What you should do
Present the data once more in exactly its original form.
══════
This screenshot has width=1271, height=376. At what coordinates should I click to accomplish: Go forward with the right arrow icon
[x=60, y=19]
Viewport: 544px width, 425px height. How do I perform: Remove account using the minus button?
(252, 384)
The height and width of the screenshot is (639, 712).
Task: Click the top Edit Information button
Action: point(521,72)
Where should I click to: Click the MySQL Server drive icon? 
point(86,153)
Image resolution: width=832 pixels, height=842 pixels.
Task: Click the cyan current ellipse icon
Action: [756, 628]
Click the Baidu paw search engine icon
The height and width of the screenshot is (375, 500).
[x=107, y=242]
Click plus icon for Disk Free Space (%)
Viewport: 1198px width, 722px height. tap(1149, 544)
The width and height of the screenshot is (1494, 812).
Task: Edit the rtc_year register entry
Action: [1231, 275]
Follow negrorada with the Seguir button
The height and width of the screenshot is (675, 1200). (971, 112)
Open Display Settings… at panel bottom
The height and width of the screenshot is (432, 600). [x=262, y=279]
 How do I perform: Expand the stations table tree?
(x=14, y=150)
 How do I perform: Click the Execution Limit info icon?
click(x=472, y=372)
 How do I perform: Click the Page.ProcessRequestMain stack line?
══════
Exercise response
This screenshot has width=1271, height=376. At what coordinates should I click to accomplish: Go forward with the right arrow icon
[x=60, y=19]
Viewport: 544px width, 425px height. How do I perform: Remove account using the minus button?
(252, 384)
The height and width of the screenshot is (639, 712).
Task: Click the top Edit Information button
Action: point(521,72)
Where should I click to: Click the MySQL Server drive icon? 
point(86,153)
Image resolution: width=832 pixels, height=842 pixels.
Task: Click the cyan current ellipse icon
Action: [756, 628]
Click the Baidu paw search engine icon
The height and width of the screenshot is (375, 500).
[x=107, y=242]
Click plus icon for Disk Free Space (%)
Viewport: 1198px width, 722px height. tap(1149, 544)
The width and height of the screenshot is (1494, 812).
Task: Edit the rtc_year register entry
Action: [1231, 275]
Follow negrorada with the Seguir button
The height and width of the screenshot is (675, 1200). (971, 112)
Open Display Settings… at panel bottom
The height and width of the screenshot is (432, 600). [x=262, y=279]
 How do I perform: Expand the stations table tree?
(x=14, y=150)
 How do I perform: Click the Execution Limit info icon?
click(x=472, y=372)
 How do I perform: Click the Page.ProcessRequestMain stack line?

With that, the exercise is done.